Накануне 1914 г. нарастают культурные и социальные влияния на растущий рабочий класс, меняется и структура последнего: растет число сельхозрабочих, промышленного пролетариата, крайне немногочисленны свободные профессионалы.544 Б.Мур приводит статистику по отраслям, из которой следует, что максимальная концентрация пролетариата наблюдается в машиностроении, металлургии, строительстве и текстильной промышленности345. При этом около 2,8 млн. сконцентрировано в больших городах и селе и 5,5 млн. — в средних городах. За 10 лет в 2 раза выросло членство в профсоюзах, активизировалось членство в партиях, что сказалось на формировании концепции социальных отношений рабочих на основе заработной платы. При этом внутри рабочего класса выделяются элиты и массы546: Мур приводит подробную классификацию рабочих с выводом об их способности к коллективным действиям и преобладающими социальными практиками, описывает т.н. культуру рабочего класса, порождающую у последнего определенные образы будущего («красивый маленький современный домик»)547, в т.ч. образы социализма и образы собственности (элементов образов множество — жилье, библиотеки, еда, одежда, цена на землю и пр.).
При этом на формирование образов влияла и идентификация рабочих с империей,548 и милитаристские настроения. Таким образом, перед рабочими встала дилемма выбора между долгосрочными целями социализма и повседневными целями549, что сказалось на характере политических акций и коллективных действий. Все вместе это формировало апатичные настроения.
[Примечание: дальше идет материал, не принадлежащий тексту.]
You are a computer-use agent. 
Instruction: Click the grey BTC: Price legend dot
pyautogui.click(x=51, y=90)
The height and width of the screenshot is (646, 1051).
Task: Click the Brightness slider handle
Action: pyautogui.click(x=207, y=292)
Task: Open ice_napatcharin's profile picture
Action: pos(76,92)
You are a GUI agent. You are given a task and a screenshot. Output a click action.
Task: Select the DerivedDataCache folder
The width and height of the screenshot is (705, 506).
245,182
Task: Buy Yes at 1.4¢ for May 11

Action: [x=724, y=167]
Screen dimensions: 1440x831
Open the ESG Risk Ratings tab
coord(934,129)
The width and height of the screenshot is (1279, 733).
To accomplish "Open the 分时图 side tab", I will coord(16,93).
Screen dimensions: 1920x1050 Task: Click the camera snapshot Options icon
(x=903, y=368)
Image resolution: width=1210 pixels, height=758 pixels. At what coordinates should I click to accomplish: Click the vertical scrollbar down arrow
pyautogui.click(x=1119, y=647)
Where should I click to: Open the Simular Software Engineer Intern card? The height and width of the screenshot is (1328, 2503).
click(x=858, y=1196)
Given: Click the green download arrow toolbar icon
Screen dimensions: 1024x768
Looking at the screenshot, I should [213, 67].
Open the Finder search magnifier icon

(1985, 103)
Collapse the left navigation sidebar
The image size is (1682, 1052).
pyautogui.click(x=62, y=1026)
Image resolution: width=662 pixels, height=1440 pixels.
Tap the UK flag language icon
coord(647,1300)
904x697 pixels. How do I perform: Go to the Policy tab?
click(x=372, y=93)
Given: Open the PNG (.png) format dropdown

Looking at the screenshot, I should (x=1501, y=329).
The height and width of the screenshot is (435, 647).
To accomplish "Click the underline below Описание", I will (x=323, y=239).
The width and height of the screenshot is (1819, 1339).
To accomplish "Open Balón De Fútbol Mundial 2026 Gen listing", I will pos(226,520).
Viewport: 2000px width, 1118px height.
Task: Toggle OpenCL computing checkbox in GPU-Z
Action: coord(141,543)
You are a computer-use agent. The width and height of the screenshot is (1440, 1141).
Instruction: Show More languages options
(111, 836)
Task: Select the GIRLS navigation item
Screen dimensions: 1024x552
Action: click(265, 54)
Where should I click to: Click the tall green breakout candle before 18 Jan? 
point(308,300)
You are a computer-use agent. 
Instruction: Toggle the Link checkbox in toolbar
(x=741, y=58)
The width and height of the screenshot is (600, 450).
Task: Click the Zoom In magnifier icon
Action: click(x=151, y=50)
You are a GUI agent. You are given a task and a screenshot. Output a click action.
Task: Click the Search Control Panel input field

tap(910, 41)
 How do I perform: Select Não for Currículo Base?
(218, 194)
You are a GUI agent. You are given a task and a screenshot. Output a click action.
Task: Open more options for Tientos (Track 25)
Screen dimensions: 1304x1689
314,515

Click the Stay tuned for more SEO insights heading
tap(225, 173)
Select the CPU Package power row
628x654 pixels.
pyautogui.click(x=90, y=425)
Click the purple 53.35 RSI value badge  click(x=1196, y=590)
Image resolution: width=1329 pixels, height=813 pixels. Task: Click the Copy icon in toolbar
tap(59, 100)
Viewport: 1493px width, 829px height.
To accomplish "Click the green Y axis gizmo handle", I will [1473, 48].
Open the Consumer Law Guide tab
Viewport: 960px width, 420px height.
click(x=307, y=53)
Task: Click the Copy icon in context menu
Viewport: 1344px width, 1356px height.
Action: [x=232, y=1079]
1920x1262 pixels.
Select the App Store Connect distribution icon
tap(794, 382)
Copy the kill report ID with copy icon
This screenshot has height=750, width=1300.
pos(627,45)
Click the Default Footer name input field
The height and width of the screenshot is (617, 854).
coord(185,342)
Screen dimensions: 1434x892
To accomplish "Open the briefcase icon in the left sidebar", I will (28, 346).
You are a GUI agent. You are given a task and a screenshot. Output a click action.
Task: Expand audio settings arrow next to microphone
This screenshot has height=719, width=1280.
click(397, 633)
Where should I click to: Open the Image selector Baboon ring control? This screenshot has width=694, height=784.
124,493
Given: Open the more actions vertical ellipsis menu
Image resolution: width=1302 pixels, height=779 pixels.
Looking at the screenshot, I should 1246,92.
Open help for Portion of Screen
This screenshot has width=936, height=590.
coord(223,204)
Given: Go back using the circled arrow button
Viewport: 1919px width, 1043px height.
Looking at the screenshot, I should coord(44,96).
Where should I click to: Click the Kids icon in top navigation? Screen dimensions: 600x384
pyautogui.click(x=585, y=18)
Иллюстрацией является Рур накануне 1914 г.550, отдельно Муром рассмотрены сталелитейные и металлургические рабочие как квинтэссенция класса.551 Результатами коллективных действий стало почти равное количество удовлетворенных и неудовлетворенных рабочих требований552, из которых число физических более чем в 4 раза превысило число нефизических (избирательное право и пр.)553.
Рассматривая реформистскую революцию 1918-20 гг., Б.Мур описывает реформистское крыло рабочего движения как инициатора событий, и объясняет его усиление изменениями в структуре рабочего класса и в секторах занятости (рост машиностроения на 50% и химической отрасли на 170% за 7 лет, с одновременным существенным спадом в легкой промышленности),554 а также изменениями долей женского и мужского труда в сторону роста первого. Он приводит подробную хронику событий и борьбы 1918 г. и говорит о формировании угрозы радикализма именно в этот период. Рабочие составляли лишь 29% германского населения,555 и были крайне неоднородны, по-разному представляли классовые задачи, имели размытые представления о различиях между рабочей демократией и рабочей диктатурой и пр. Различные формы радикализма проявлялись в среде германских рабочих и ранее; они знали лишь две формы координации — свободный рынок и централизованная бюрократия556. На примере Рура Мур показывает переход от мятежа к революции: от требования прав к продовольственным бунтам и затем к политическим забастовкам. Востребованы были индивиды и группы, имеющие опыт участия в борьбе.
В этой работе Б.Мур сравнивает германскую и русскую революции, что представляет большой интерес для нашей работы. Русская революция, по мнению Мура, была совершена промышленными рабочими в крупных городах, где произошел резкий рост рабочего класса накануне Первой мировой войны557, хотя он и рассматривает различные социальные силы — от крестьян и казаков до разных видов рабочих и бюрократии. Эти силы порождали противоречивые тенденции в развитии собственности. Эти же черты наблюдались и в Германии, но при более высоком уровне организации масс и меньшей, чем в России, роли радикальной интеллигенции.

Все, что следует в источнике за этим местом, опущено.